Barry is a member of the Swansea u3a poetry group, and credits the group with reigniting his lifelong love of poetry. Throughout his life, many people, places and experiences inspired him in different ways, and he has now published a poetry anthology that reflects on his life. Here, he discusses how events in his life shaped his relationship with poetry.

photos of a rock and a waterfall in the vale of neath in south wales

Pictured: photos taken by Barry of some of the places that inspired him - a natural rock seat in Henllan and Melincourt Waterfall.
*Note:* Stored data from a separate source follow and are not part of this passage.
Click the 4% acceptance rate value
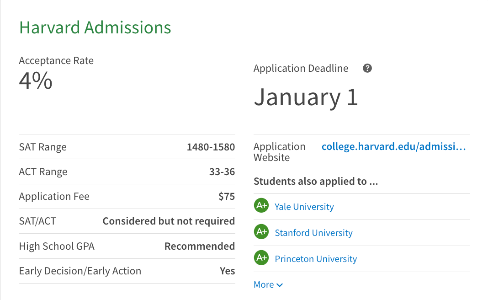This screenshot has width=488, height=300. [x=36, y=81]
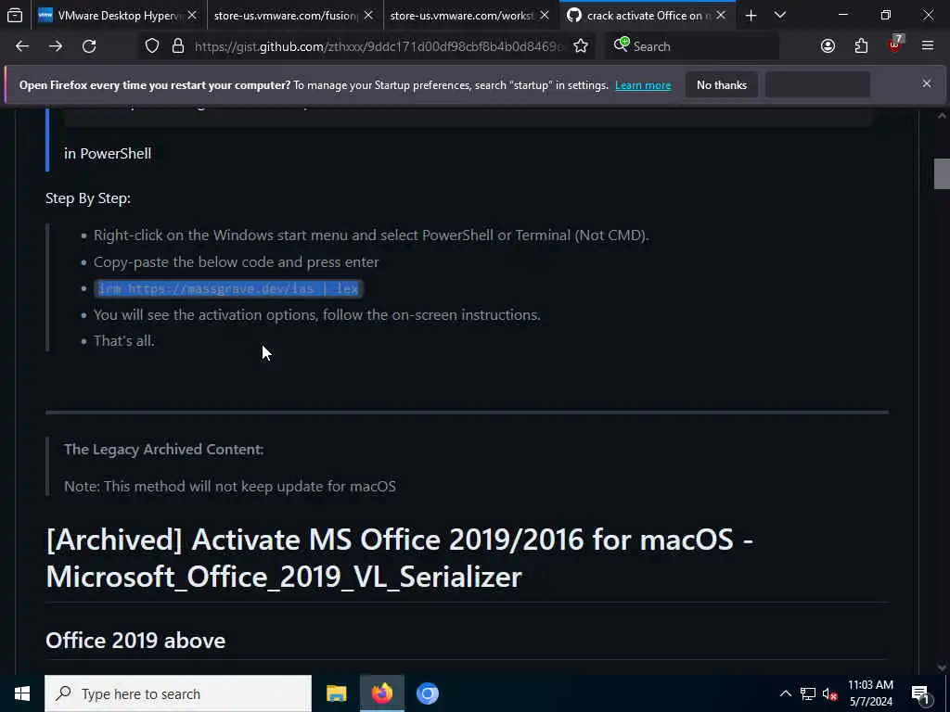Show site padlock security info
The image size is (950, 712).
pyautogui.click(x=178, y=46)
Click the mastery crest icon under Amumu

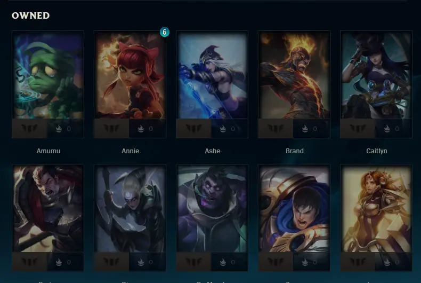(29, 129)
Among my several early enrolments in the Swansea u3a was the poetry group, then run by the very knowledgable Brenda. Under her, I gained much - the mutual shared pursuit of poetry, and admiration of the highly imaginative views of its other members.

Throughout my life, though, I have maintained a love of art, sport and poetry. The poetry acquired, I think, from my mother. She was a lover of Elizabethan era literature and I remember her reciting poems and rhymes in both Welsh and English. The one solitary poem surviving from my youth is 'The Tide of Time', written at nineteen years old. Decades later, I discovered that the house I lived in at the time was once home to my great uncle Edward Bowen, a local poet. Edward's father, Walter Bowen, was also a noted poet - both wrote only in Welsh.

My youth was packed with work, sport, art, Resolven Youth Centre and engineering studies - not normally pursuits compatible with poetry. So poetry was kept separate and secret.

I was born in London in 1937 and arrived in Wales for the Act of National Registration in 1939. My father was employed at the RAF camp at Stormy Down. But some of my earlier days were lived in the Vale of Neath in South Wales.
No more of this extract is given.